Шарлотта хотела попросить, чтобы с ней остались Анни и Патрик, но у нее не хватило на это сил. Глаза ее закрылись сами собой.

В комнате было темно и лишь в окно лился столб лунного света, когда Шарлотта проснулась. Патрик лежал возле нее, вселяя ощущение силы одним своим присутствием, и нежно обнимал ее.

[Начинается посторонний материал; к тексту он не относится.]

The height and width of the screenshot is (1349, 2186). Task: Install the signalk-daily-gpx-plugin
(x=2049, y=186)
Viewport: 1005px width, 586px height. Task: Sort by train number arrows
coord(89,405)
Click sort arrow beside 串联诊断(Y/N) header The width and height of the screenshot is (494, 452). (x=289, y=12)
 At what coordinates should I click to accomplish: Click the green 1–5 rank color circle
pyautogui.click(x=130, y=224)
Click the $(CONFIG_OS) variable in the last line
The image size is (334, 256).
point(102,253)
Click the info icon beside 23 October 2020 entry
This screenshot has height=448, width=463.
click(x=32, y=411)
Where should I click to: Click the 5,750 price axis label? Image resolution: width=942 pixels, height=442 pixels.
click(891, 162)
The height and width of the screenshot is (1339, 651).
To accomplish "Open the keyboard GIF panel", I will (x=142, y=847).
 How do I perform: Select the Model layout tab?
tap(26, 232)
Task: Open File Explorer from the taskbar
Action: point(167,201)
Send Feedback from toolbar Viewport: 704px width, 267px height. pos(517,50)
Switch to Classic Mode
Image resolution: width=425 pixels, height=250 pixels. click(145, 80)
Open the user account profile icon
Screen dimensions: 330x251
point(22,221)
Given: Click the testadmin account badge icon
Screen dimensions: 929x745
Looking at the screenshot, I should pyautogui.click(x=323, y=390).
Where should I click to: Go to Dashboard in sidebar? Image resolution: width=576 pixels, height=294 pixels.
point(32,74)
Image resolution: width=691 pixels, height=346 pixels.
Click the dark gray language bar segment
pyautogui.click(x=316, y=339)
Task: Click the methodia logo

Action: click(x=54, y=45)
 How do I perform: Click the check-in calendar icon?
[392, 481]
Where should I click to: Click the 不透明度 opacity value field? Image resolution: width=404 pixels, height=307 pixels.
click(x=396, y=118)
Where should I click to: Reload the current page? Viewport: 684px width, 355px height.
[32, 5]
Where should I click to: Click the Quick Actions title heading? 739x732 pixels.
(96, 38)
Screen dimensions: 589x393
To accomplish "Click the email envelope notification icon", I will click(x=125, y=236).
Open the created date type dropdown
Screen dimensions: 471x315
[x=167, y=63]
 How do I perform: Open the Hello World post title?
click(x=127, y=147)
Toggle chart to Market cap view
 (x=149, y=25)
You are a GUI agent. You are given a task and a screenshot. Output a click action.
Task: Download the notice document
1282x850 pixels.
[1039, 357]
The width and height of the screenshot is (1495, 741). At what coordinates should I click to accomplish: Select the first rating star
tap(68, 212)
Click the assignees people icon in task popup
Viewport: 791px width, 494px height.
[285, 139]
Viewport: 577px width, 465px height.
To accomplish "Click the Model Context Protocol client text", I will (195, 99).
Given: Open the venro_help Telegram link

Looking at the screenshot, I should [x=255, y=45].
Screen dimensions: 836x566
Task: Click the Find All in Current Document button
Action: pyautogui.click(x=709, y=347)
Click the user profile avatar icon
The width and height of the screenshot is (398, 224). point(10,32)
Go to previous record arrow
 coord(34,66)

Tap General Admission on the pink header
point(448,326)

— Как это ты ухитрился появиться именно в тот момент, когда я нуждалась в тебе больше всего? — спросила она, зная, что он не спит, хотя и не подает виду.

— Я не мог оставаться вдали от тебя, — отвечал он, ласково целуя ей висок. — Ты уже видела наш дом в Сиэтле?

— Нет. — Шарлотта вдруг вспомнила все перенесенные ею муки одиночества, и в ней проснулась обида. — Я знаю о нем, поскольку получила сообщение от твоего адвоката, но, говоря честно, у меня ни разу не возникло желание его осмотреть.

— Почему? — В голосе Патрика слышались замешательство и укор. — Если бы не ты с Анни, этот дом никогда бы не был построен. Он предназначен для того, чтобы в нем жила ты.

— Мы с Анни — не китайские болванчики, Патрик. Нас не поставишь на полку в один ряд с другими диковинами и не ославишь там покрываться пылью. Я клянусь тебе, что ноги нашей не будет в этом доме, пока мы трое не станем настоящей семьей.